Nach der Rechtsprechung des Verwaltungsgerichtshofes ist das Verschulden des Vertreters einer Partei an der Fristversäumung dem Verschulden der Partei selbst gleichzuhalten, nicht jedoch ein Verschulden anderer Personen. Führt das Fehlverhalten anderer Personen, etwa das von Angestellten, zu einer Fristversäumung, so ist zu prüfen, ob der Parteienvertreter selbst bzw. die Partei selbst dadurch ein schuldhaftes Verhalten gesetzt hat, daß er bzw. sie eine ihr auferlegte Sorgfaltspflicht außer acht gelassen hat (z.B. Auswahlverschulden, mangelnde Überwachungstätigkeit oder sonstiges Organisationsverschulden; vgl. etwa den hg. Beschluß vom 23. Juni 1998, Zl. 98/08/0084, m.w.N.). Lediglich rein technische Vorgänge beim Abfertigen von Schriftstücken kann der Rechtsanwalt ohne nähere Beaufsichtigung einer verläßlichen Kanzleikraft überlassen (vgl. auch hiezu den vorzitierten Beschluß).

Im vorliegenden Fall ist dem Rechtsvertreter des Antragstellers keine die Versäumung der Frist bewirkende Verletzung der Überwachungspflicht anzulasten. Der Rechtsanwalt ist dem Verbesserungsauftrag nachgekommen und hat die Übersendung der vorbereiteten Unterlagen einem verläßlichen Angestellten überlassen.

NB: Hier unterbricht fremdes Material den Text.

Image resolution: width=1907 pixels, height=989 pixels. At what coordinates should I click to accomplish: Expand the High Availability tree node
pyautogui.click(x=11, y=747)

Von diesem wurde der Auftrag nur teilweise und zwar weisungswidrig durchgeführt. Dieses Versehen ist dem Angestellten bei der Kuvertierung unterlaufen. Die Kontrolle, ob eine zuverlässige Kanzleikraft rein manipulative Tätigkeiten auch tatsächlich ausführt, ist dem Rechtsanwalt nach der ständigen Rechtsprechung des Verwaltungsgerichtshofes nicht zumutbar. Das weisungswidrige Verhalten von Angestellten eines Rechtsanwaltes ist der Partei jedoch unter diesen Umständen nicht zuzurechnen.

Da dem Antragsteller und seinen bevollmächtigten Vertretern ein Verschulden an der Versäumung der Frist somit nicht vorgeworfen werden kann, war dem Antrag auf Wiedereinsetzung in den vorigen Stand stattzugeben.